§ **Task**:
Find "You are a GUI" in the material, then return exactly the line containing it and all lines after it to the end, leaving out pictures.
___
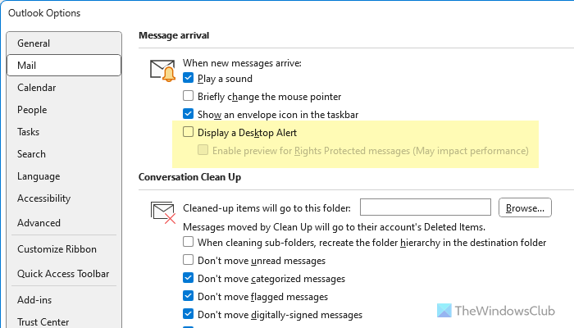Select the Trust Center category

coord(43,322)
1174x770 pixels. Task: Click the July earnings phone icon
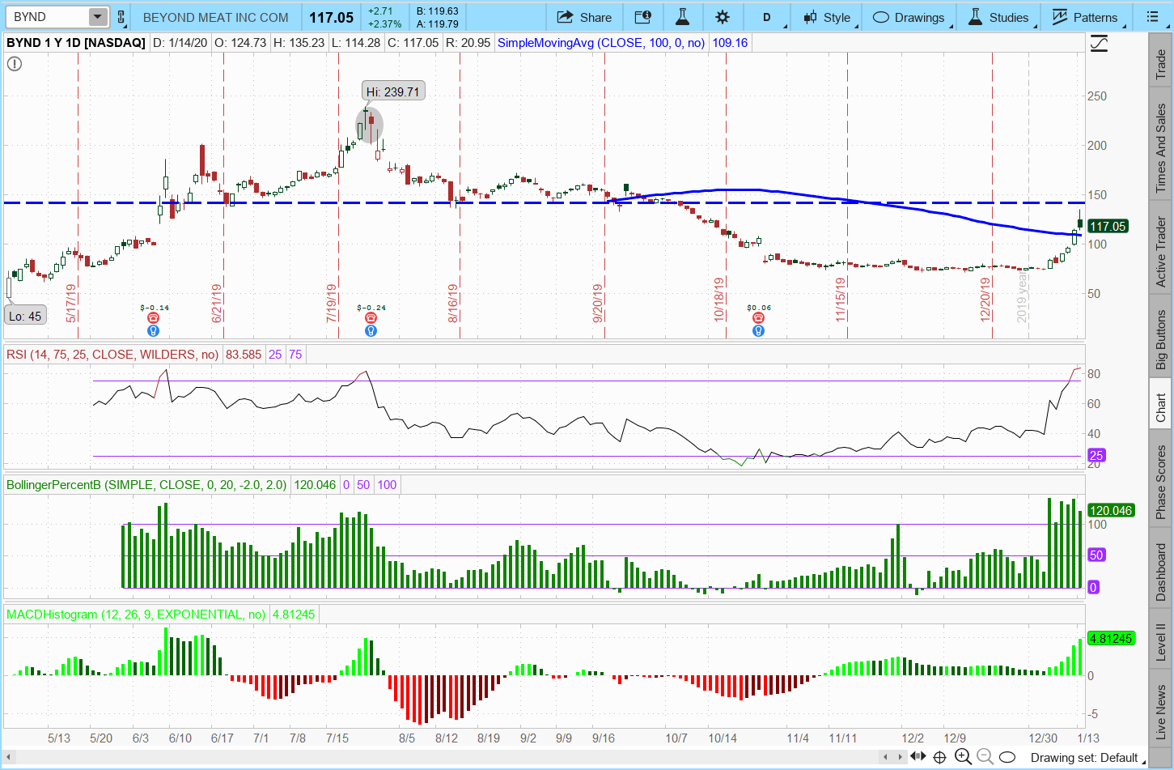(x=371, y=318)
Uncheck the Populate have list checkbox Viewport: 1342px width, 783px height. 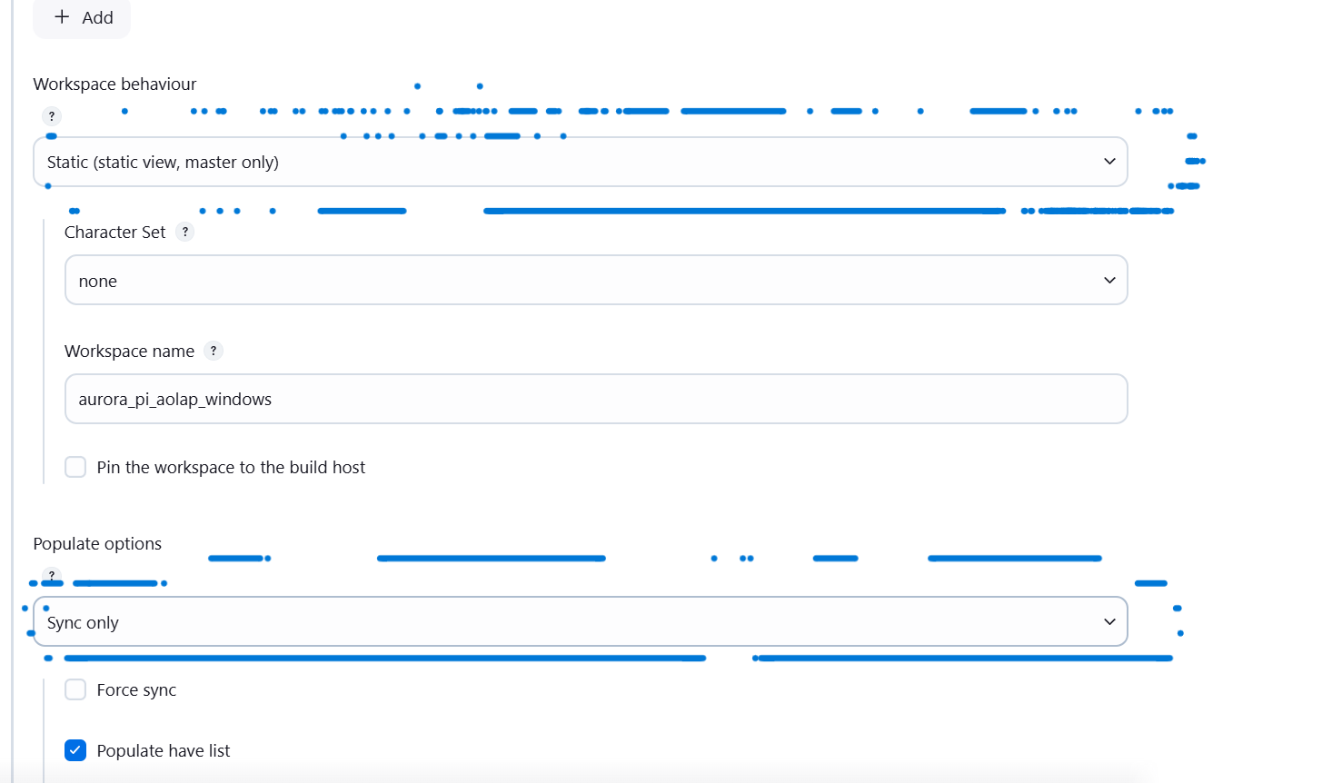[x=75, y=750]
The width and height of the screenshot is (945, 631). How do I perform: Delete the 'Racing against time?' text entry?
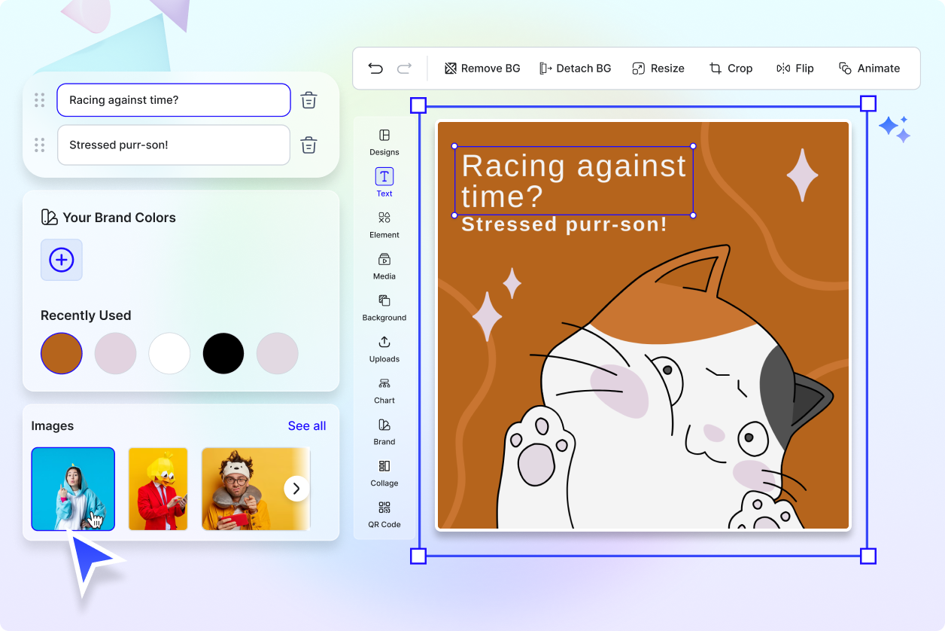[x=308, y=99]
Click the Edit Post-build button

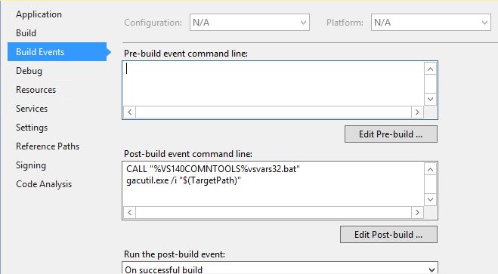click(388, 234)
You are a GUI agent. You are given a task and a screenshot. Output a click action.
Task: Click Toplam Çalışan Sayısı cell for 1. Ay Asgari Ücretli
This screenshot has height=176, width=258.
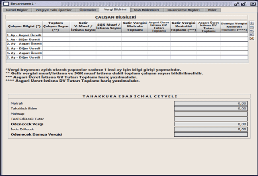click(56, 35)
___
§ **Result of the exercise**:
You are a GUI agent. You are given a task and a screenshot. Output a click action.
Task: Click Toplam Çalışan Sayısı cell for 1. Ay Asgari Ücretli
This screenshot has height=176, width=258.
click(56, 35)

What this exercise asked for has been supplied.